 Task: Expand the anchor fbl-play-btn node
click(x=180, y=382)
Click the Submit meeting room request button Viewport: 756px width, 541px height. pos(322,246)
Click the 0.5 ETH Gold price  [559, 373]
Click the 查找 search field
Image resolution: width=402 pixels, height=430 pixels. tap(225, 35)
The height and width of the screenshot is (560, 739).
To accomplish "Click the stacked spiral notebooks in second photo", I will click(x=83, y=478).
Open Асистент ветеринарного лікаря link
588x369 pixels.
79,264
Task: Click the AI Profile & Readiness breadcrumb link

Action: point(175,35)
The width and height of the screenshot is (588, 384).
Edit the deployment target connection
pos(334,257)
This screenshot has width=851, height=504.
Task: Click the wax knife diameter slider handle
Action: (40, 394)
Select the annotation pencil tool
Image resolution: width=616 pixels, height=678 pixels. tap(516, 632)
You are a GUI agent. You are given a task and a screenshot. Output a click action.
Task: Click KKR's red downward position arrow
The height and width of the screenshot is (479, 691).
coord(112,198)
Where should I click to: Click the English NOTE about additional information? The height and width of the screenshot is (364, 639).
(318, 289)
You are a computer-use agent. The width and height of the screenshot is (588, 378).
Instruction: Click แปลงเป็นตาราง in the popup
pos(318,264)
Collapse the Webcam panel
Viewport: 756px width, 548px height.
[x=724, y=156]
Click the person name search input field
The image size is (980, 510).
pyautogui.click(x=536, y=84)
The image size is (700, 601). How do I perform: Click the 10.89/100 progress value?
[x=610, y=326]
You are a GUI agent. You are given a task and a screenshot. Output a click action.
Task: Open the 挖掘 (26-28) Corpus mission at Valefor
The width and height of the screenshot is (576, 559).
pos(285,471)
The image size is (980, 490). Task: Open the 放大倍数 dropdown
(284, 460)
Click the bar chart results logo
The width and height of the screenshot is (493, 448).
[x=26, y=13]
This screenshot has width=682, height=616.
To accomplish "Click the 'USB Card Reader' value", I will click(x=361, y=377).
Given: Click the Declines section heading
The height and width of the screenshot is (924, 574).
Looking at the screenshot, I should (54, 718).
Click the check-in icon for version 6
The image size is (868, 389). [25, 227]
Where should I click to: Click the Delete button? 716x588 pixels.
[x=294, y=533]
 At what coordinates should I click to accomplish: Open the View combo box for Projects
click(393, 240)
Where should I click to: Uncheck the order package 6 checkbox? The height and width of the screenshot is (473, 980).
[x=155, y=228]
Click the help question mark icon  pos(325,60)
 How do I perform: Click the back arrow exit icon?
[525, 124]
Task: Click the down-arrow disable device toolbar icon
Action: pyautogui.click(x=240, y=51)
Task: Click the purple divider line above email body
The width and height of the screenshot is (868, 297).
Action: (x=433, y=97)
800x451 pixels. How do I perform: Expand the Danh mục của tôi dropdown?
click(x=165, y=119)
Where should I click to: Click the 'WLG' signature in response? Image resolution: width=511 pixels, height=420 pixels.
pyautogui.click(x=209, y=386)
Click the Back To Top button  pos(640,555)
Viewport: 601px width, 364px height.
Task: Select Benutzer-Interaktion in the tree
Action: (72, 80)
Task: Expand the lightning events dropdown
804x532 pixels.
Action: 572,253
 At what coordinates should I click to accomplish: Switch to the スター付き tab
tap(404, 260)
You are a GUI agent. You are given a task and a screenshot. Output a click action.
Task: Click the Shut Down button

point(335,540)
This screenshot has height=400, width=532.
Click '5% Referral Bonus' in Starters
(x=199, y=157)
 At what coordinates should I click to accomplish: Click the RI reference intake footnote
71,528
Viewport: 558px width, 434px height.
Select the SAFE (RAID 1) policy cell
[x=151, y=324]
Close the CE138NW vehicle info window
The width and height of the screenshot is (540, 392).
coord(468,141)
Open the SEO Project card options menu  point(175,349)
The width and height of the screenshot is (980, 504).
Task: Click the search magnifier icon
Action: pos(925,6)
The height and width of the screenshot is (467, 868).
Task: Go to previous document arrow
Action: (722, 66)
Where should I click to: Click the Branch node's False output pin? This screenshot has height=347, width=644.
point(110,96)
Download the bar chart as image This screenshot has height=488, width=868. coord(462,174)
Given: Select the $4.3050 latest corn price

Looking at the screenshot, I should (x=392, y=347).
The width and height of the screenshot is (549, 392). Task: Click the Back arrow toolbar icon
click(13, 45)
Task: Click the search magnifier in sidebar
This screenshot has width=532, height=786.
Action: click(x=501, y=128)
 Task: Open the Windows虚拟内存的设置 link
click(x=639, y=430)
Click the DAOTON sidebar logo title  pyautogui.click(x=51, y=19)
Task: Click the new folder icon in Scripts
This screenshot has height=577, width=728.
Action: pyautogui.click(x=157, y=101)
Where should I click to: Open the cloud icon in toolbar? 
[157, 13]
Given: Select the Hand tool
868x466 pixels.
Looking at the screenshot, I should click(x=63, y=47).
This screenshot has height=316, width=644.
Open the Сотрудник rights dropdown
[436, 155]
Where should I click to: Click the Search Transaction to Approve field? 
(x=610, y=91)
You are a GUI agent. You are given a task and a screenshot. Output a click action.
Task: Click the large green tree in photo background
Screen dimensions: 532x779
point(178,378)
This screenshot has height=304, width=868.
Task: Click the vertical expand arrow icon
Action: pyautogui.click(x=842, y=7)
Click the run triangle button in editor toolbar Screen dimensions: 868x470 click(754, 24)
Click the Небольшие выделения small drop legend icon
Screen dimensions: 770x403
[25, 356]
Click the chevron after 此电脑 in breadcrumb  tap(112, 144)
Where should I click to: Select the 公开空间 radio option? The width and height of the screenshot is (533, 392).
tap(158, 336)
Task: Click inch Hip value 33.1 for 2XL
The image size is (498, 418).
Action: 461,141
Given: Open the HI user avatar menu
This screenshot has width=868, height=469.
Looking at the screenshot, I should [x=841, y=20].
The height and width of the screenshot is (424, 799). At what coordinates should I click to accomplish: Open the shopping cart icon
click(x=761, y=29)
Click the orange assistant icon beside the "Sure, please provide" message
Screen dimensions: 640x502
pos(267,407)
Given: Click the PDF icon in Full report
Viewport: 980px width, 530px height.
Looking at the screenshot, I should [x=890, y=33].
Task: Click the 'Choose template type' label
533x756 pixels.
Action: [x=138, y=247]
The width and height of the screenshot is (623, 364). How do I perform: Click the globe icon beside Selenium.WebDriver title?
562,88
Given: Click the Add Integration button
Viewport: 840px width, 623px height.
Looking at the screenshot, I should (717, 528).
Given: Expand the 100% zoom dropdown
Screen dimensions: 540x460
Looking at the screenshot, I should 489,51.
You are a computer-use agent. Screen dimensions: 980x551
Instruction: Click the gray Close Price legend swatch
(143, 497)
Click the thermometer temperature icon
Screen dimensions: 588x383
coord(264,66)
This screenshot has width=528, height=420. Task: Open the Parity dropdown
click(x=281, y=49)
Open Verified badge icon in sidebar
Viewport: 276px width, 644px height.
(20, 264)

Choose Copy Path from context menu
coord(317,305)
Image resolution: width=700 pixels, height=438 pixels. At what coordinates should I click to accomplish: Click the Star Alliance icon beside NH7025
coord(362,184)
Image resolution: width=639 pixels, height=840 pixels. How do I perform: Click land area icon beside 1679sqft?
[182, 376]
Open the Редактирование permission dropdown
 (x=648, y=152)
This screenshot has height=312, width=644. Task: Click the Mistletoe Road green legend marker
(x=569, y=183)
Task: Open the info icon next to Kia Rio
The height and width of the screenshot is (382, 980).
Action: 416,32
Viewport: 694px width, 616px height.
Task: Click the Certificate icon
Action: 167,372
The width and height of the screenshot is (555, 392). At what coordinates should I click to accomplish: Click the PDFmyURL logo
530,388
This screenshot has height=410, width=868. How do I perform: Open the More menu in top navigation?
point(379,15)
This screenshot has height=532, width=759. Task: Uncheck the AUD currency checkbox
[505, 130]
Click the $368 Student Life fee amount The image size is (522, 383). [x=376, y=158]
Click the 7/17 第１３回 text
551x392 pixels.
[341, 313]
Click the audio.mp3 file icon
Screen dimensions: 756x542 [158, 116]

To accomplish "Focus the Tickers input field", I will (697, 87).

▸ WHAT IS BEING ASKED:
From the listing above, copy every line where the string "input" is found.

▸ ANSWER TO THE PROBLEM:
Click the person name search input field
To accomplish "Focus the Tickers input field", I will (697, 87).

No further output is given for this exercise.